Source material: Begin

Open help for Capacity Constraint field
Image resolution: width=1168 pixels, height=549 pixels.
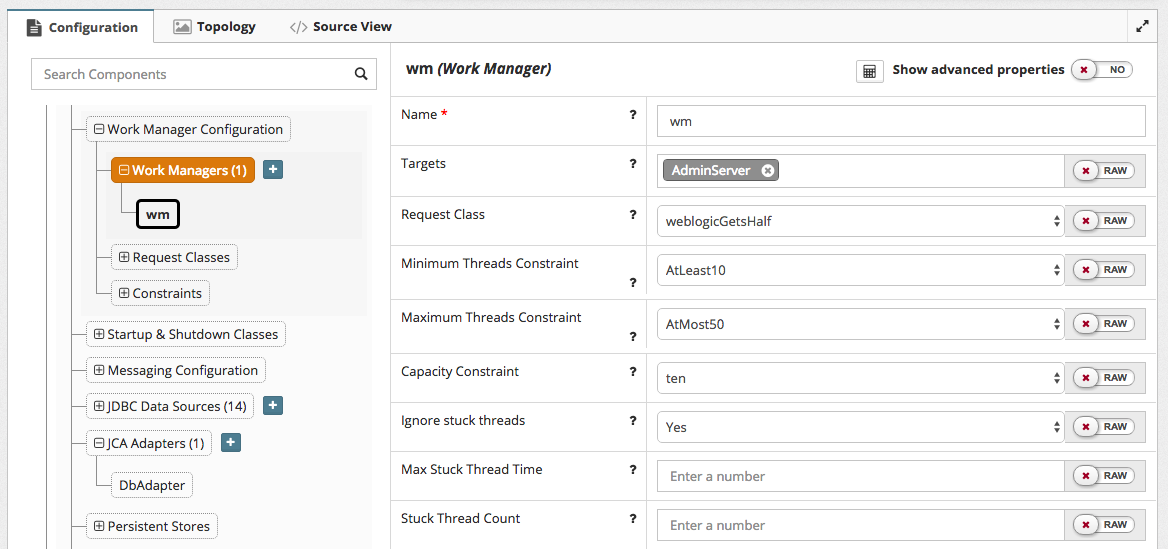(x=633, y=372)
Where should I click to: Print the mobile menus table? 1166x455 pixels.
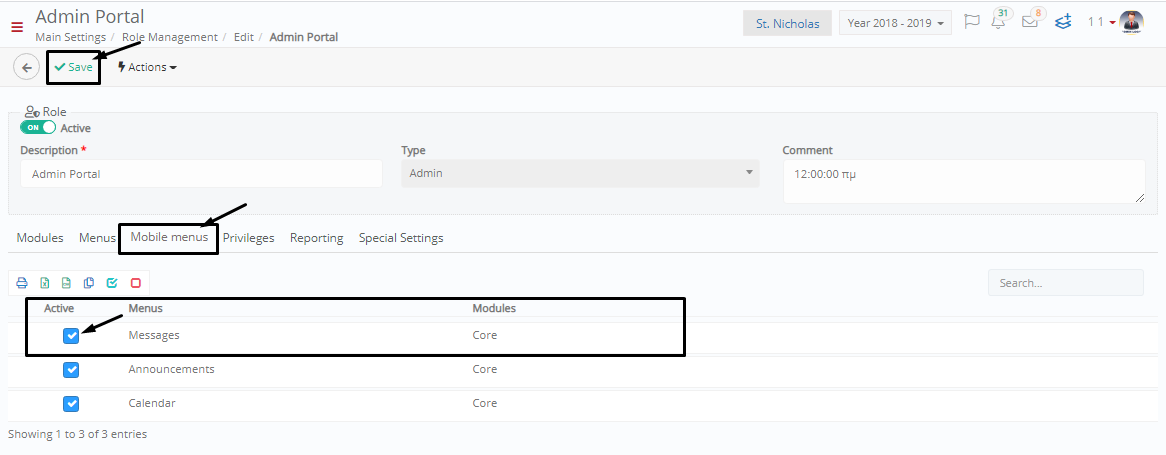click(22, 283)
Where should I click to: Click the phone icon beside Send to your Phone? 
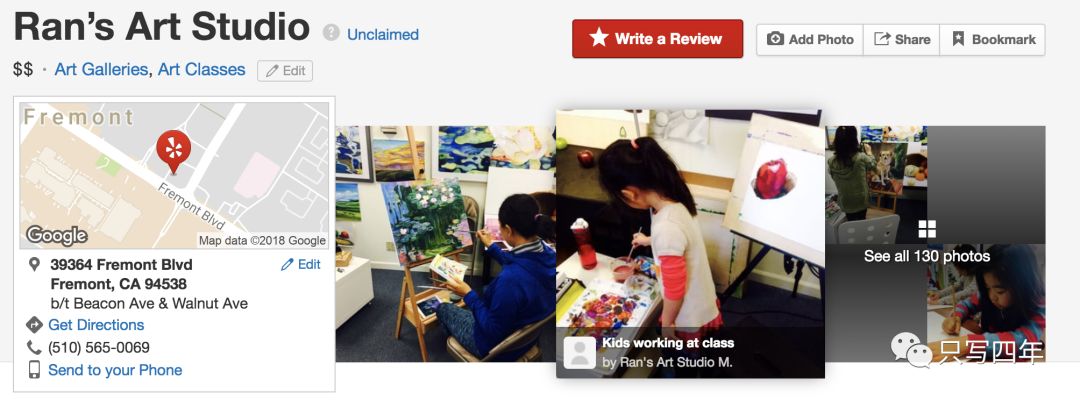point(34,370)
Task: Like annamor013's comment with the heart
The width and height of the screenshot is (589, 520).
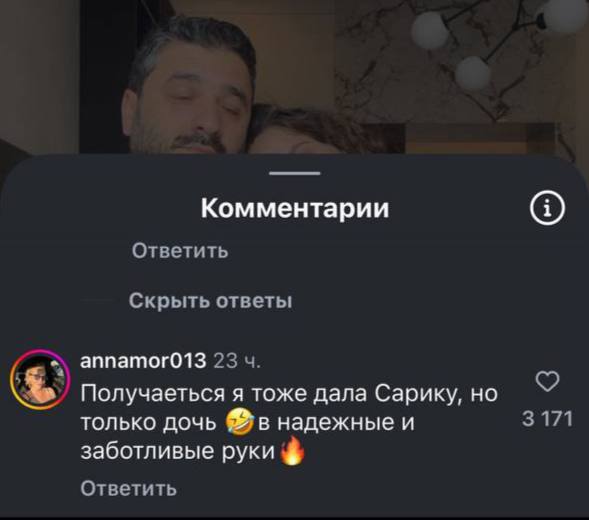Action: [547, 382]
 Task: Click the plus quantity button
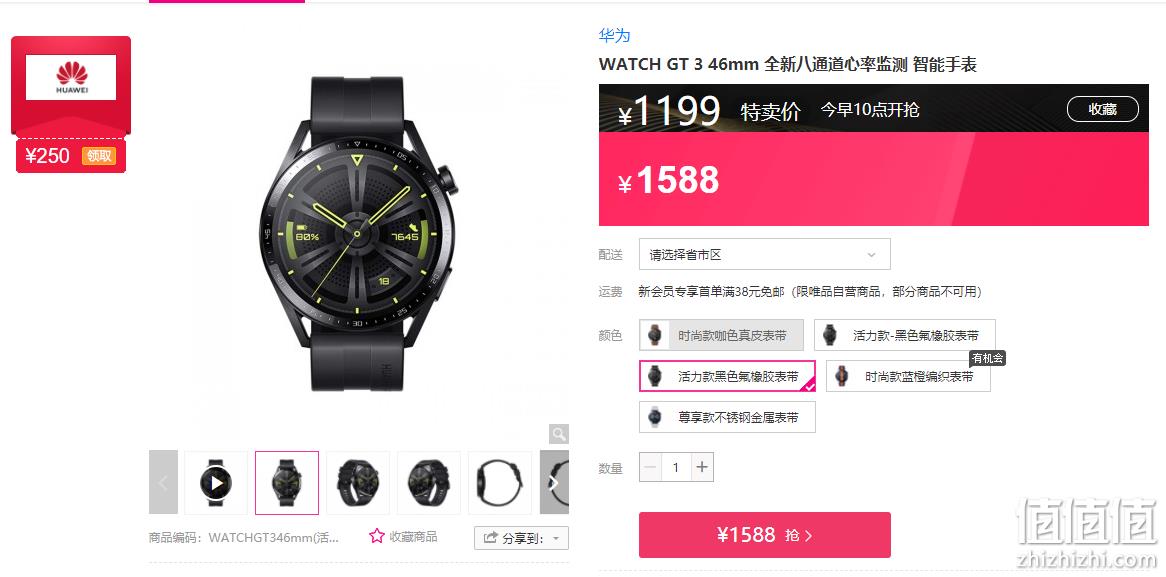[x=702, y=468]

Source material: End

## What to do
Restate the entries word for word, though any image they contain should not appear.

## Answer to this exercise
Open help for Capacity Constraint field
Image resolution: width=1168 pixels, height=549 pixels.
(x=633, y=372)
Where should I click to: Print the mobile menus table? 1166x455 pixels.
click(22, 283)
Where should I click to: Click the phone icon beside Send to your Phone? 
point(34,370)
Task: Like annamor013's comment with the heart
The width and height of the screenshot is (589, 520).
Action: [547, 382]
 Task: Click the plus quantity button
[x=702, y=468]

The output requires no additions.